Inducible Costimulator Gene Transduced Bone Marrow Derived Mesenchymal Stem Cells Attenuate the Severity of Acute Graft-Versus-Host Disease in a Mouse Haploidentical Model.

Abstract 2996

It is reported that both block of costimulator (ICOS) or its ligand signal pathway and transfusion of mesenchymal stem cells (MSCs) can reduce the severity of acute graft-versus-host disease (GvHD).
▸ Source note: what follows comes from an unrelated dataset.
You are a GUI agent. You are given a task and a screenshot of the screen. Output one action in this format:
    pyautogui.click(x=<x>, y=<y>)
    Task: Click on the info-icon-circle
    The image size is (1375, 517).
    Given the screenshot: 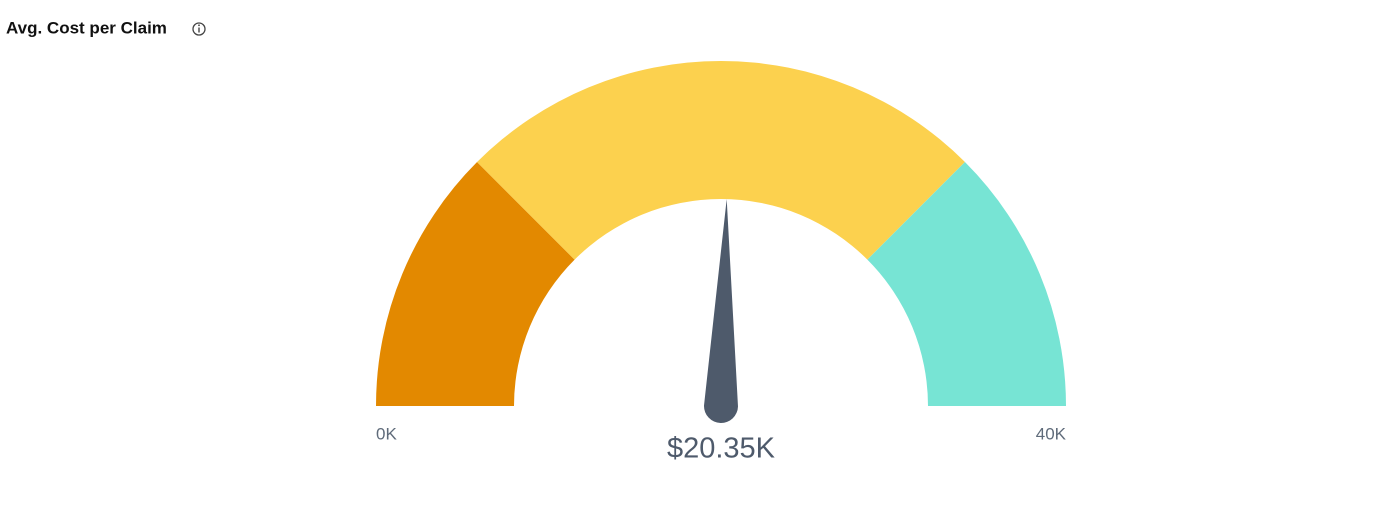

Using a MHC-haploidentical murine model of acute GvHD, we investigated the effects of MSC^-ICOS-EGFP, bone marrow derived MSCs transduced with ICOS-gene using an adenoviral vector, on acute GvHD. Lethally irradiated CB6F1 mice were transplanted with bone marrow cells and spleen cells from C57BL/6 mice, and injected with MSC^-ICOS-EGFP, MSCs, ICOS-Ig fusion protein or the diluent (control), respectively. Survival in recipients of MSC^-ICOS-EGFP was significantly higher than that in GVHD group (74.29±7.39% vs 0, P=0.000, n=35), and also higher than in MSCs, ICOS-Ig, or MSCs+ICOS-Ig groups (74.29±7.39% vs 42.86±8.36% or 48.57±8.45% or 50.43±8.45%, P=0.0039 or 0.0323 or 0.0418, n=35). The lower mortality in recipients of MSC^-ICOS-EGFP was related to lower incidence of acute GvHD. MSC^-ICOS-EGFP can reduce the number of CD4⁺T cells in the early stage of GvHD due to the increased apoptosis, and it can produce CD4⁺CD25⁺Treg cells meanwhile. The effect on GvHD in recipient of MSC^-ICOS-EGFP was also associated with higher serum levels of IL-4, IL-10 and lower levels of IFN-γ, IL-2, IL-12, IL-17A, as well as inducing expression of GATA-3, STAT6 transcription factors while inhibiting expression of T-bet, STAT4, ROR-rt in spleen. In vitro, the CD4⁺T cells of donor were sharply inhibited by MSC^-ICOS-EGFP and the B7h blockade. In MLRs we can also detect lower levels of IFN-γ, IL-2and higher levels of IL-4, IL-10. These data indicate that MSC^-ICOS-EGFP is a more prospective strategy for acute GvHD prevention, which had a synergism effect between MSCs and ICOS-Ig. The mechanisms of MSC^-ICOS-EGFP on acute GvHD were closely associated with modulation of CD4⁺T cells, CD4⁺CD25⁺Tregs, and regulation of the Th1/Th2/Th17 balance in the early stage of GvHD.